SECURITIES AND EXCHANGE COMMISSION

     Washington, D.C. 20549      

FORM 11-K
                        

ANNUAL REPORT PURSUANT TO SECTION 15(d) OF THE
SECURITIES EXCHANGE ACT OF 1934


For the fiscal year ended December 31, 2003


Commission File Number 1-8097


ENSCO Savings Plan
(Full title of the plan)



ENSCO International Incorporated
500 North Akard Street
Suite 4300
Dallas, Texas 75201-3331
(Name and address of principal executive office of issuer)







 
 
 

     The financial statements listed in the accompanying table of contents on the following page are filed as part of this Form 11-K.

     Pursuant to the requirements of the Securities Exchange Act of 1934, the Administrative Committee of the Plan has duly caused this annual report to be signed on its behalf by the undersigned hereunto duly authorized.

 
 
    ENSCO Savings Plan
     
Date:   June 23, 2004      /s/  DAVID A. ARMOUR                     
By:  David A. Armour
       Controller
     
     


 

ENSCO SAVINGS PLAN
TABLE OF CONTENTS TO FINANCIAL STATEMENTS
AND SUPPLEMENTAL INFORMATION

 
  

 
Financial Statements:
 
                Report of Independent Registered Public Accounting Firm  
 
                Statements of Net Assets Available for Plan Benefits
                         at December 31, 2003 and 2002
 
 
                Statements of Changes in Net Assets Available for Plan Benefits -
                          Years Ended December 31, 2003 and 2002
 
 
                Notes to Financial Statements  
 
Supplemental Information:
 
                Schedule I - Schedule H, Line 4i (Form 5500) - Schedule of Assets (Held at End of Year)  
 
Exhibits:
 
                Consent of Independent Registered Public Accounting Firm  
 




REPORT OF INDEPENDENT REGISTERED PUBLIC ACCOUNTING FIRM
 

To the Administrator and Participants of the
ENSCO Savings Plan:

We have audited the accompanying statements of net assets available for plan benefits of the ENSCO Savings Plan (the Plan) as of December 31, 2003 and 2002, and the related statements of changes in net assets available for plan benefits for the years then ended. These financial statements are the responsibility of the Plan's management. Our responsibility is to express an opinion on these financial statements based on our audits.

We conducted our audits in accordance with the standards of the Public Company Accounting Oversight Board (United States). Those standards require that we plan and perform the audits to obtain reasonable assurance about whether the financial statements are free of material misstatement. An audit includes examining, on a test basis, evidence supporting the amounts and disclosures in the financial statements. An audit also includes assessing the accounting principles used and significant estimates made by management, as well as evaluating the overall financial statement presentation. We believe that our audits provide a reasonable basis for our opinion.

** EXERCISE SET **
• a. Answer these questions from the Form 11-K text, one per line:
(i) What fiscal year does the annual report cover?
(ii) What title is given for David A. Armour?
(iii) Whose standards did the auditors follow in conducting their audits?
• b. Write the next part of the Form 11-K text, picking up right after its final sentence.
The recorded data is separate material, unrelated to the Form 11-K text.

** Recorded data **
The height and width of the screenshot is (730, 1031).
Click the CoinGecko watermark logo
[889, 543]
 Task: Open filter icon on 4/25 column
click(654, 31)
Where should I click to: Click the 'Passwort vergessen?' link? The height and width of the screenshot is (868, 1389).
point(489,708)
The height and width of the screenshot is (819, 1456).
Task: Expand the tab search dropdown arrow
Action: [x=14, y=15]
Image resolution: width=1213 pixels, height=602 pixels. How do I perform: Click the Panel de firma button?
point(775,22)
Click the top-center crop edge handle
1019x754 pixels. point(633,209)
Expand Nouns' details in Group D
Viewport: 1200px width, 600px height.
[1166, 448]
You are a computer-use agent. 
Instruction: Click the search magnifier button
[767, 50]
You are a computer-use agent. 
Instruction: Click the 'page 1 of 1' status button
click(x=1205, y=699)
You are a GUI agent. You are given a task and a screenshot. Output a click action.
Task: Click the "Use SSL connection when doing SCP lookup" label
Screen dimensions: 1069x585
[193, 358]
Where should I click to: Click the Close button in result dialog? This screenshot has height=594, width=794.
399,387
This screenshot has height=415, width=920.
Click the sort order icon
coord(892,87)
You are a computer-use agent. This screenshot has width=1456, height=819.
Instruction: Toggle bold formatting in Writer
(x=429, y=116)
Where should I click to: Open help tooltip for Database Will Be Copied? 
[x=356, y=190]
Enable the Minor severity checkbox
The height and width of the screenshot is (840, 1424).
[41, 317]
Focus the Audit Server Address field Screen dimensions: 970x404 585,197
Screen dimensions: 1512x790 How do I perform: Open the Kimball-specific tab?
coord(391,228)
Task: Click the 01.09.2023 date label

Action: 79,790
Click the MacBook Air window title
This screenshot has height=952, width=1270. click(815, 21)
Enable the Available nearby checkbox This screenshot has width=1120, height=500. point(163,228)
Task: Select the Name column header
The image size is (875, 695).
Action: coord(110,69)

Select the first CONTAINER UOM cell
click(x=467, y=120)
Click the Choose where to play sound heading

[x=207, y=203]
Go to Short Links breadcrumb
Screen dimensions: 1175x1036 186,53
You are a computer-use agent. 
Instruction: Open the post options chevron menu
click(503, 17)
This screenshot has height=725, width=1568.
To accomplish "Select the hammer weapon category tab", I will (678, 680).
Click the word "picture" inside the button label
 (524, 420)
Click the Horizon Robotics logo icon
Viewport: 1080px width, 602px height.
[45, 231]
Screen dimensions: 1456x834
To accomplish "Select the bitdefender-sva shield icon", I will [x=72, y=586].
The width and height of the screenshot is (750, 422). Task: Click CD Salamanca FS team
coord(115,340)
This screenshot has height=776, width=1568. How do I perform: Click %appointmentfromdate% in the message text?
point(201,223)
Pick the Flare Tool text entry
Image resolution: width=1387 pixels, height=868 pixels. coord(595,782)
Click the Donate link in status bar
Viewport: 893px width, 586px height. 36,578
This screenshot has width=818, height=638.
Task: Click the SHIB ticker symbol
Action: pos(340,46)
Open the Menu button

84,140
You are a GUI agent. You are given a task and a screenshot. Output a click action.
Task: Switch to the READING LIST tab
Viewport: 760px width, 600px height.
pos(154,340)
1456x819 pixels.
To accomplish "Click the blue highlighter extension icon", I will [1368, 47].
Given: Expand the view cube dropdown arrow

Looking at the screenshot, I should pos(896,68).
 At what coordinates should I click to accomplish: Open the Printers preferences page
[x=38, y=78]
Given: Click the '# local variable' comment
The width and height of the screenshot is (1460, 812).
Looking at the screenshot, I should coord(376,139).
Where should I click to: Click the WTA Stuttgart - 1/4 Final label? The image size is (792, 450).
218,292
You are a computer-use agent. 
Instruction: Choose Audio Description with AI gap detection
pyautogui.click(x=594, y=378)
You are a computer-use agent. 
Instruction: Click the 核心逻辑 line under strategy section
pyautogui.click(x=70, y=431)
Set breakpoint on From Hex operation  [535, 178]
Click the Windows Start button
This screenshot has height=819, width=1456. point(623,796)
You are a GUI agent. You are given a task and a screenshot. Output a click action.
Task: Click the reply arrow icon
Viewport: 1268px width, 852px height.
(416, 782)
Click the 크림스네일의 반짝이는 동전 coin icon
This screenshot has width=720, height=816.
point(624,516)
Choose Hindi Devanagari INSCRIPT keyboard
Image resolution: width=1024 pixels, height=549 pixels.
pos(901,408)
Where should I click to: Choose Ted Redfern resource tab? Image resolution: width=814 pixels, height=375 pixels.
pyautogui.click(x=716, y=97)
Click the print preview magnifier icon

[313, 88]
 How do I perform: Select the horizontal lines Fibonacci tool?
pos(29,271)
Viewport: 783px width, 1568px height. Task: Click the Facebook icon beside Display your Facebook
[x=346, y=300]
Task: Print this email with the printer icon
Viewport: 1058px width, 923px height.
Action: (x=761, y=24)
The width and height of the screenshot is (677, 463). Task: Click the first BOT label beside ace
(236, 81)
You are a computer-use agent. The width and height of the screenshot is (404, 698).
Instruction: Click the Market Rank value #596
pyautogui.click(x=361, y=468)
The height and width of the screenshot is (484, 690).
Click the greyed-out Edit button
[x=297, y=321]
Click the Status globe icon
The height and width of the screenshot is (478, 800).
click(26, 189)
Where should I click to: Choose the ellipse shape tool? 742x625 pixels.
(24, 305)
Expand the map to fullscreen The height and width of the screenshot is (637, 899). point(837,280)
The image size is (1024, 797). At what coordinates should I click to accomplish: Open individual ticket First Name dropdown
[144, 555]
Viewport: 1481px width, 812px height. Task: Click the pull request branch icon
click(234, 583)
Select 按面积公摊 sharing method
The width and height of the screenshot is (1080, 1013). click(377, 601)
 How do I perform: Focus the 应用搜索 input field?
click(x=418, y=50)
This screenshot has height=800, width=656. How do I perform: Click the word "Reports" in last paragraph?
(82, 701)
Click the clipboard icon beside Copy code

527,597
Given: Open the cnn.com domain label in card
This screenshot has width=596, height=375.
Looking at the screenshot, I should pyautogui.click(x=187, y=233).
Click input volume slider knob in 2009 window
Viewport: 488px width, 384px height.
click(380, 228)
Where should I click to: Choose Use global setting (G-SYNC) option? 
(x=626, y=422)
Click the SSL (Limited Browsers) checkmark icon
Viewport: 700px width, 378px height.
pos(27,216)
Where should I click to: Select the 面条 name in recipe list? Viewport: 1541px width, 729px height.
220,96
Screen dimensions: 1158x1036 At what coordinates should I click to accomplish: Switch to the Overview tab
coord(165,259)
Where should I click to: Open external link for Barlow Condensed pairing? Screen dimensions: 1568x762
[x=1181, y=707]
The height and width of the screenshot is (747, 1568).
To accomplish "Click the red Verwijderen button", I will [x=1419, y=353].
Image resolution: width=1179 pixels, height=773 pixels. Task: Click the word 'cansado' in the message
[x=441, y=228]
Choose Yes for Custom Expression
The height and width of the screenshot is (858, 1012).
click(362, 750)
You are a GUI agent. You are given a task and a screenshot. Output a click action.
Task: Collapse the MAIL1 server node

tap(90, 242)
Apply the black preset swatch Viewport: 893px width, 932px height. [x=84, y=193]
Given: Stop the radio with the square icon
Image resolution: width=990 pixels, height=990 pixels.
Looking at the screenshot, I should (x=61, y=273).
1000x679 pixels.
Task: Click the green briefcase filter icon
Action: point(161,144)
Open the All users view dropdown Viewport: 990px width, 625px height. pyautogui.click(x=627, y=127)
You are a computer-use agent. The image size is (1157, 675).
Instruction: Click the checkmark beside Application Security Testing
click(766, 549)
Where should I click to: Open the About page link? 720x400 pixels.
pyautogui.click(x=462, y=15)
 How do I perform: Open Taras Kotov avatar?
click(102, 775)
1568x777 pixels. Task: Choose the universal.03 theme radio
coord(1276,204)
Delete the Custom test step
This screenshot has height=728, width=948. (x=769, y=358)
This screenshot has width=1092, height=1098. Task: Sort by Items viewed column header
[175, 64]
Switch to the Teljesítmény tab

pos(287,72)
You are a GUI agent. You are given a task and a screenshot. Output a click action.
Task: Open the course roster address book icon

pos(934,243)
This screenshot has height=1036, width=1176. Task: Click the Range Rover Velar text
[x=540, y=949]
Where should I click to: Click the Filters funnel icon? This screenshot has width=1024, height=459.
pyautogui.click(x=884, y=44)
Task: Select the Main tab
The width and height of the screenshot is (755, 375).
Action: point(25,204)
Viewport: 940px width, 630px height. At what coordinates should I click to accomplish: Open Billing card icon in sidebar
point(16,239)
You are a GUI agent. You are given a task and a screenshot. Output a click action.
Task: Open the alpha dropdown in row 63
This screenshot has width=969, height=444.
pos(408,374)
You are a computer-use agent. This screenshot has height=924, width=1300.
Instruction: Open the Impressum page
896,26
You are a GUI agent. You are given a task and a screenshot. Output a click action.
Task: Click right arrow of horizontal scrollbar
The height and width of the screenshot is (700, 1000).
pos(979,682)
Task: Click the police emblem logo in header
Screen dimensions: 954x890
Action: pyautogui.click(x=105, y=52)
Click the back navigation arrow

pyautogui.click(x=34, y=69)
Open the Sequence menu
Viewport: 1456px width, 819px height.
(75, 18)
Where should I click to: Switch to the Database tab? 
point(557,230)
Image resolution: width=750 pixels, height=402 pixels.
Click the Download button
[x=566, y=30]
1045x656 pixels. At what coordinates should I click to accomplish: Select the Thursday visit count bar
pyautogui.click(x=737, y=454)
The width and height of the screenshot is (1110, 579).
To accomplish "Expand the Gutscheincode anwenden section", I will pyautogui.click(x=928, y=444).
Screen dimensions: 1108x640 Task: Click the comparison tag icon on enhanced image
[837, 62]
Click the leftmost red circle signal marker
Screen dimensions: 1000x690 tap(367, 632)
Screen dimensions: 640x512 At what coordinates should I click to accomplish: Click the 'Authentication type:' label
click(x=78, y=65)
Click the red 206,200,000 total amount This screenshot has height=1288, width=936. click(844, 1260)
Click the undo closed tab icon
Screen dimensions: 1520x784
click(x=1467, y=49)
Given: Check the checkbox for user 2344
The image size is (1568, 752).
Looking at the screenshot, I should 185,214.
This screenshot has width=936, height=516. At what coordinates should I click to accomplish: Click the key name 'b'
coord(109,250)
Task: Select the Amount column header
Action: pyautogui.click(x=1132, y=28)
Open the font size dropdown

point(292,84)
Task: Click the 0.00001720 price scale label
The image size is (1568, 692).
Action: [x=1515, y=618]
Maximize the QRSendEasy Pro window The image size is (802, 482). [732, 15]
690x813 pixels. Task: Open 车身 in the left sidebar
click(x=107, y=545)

** REPLIES **
• a.
(i) The fiscal year ended December 31, 2003.
(ii) Controller.
(iii) The Public Company Accounting Oversight Board (United States).

• b.
In our opinion, the financial statements referred to above present fairly, in all material respects, the net assets available for plan benefits of the ENSCO Savings Plan as of December 31, 2003 and 2002, and the changes in net assets available for plan benefits for the years then ended, in conformity with accounting principles generally accepted in the United States of America.

Our audits were made for the purpose of forming an opinion on the basic financial statements taken as a whole. The supplemental Schedule H, Line 4i - Schedule of Assets (Held at End of Year) is presented for the purpose of additional analysis and is not a required part of the basic financial statements, but is supplementary information required by the Department of Labor's Rules and Regulations for Reporting and Disclosure under the Employee Retirement Income Security Act of 1974. This supplemental schedule is the responsibility of the Plan's management. The supplemental schedule has been subjected to the auditing procedures applied in the audits of the basic financial statements and, in our opinion, is fairly stated in all material respects in relation to the basic financial statements taken as a whole.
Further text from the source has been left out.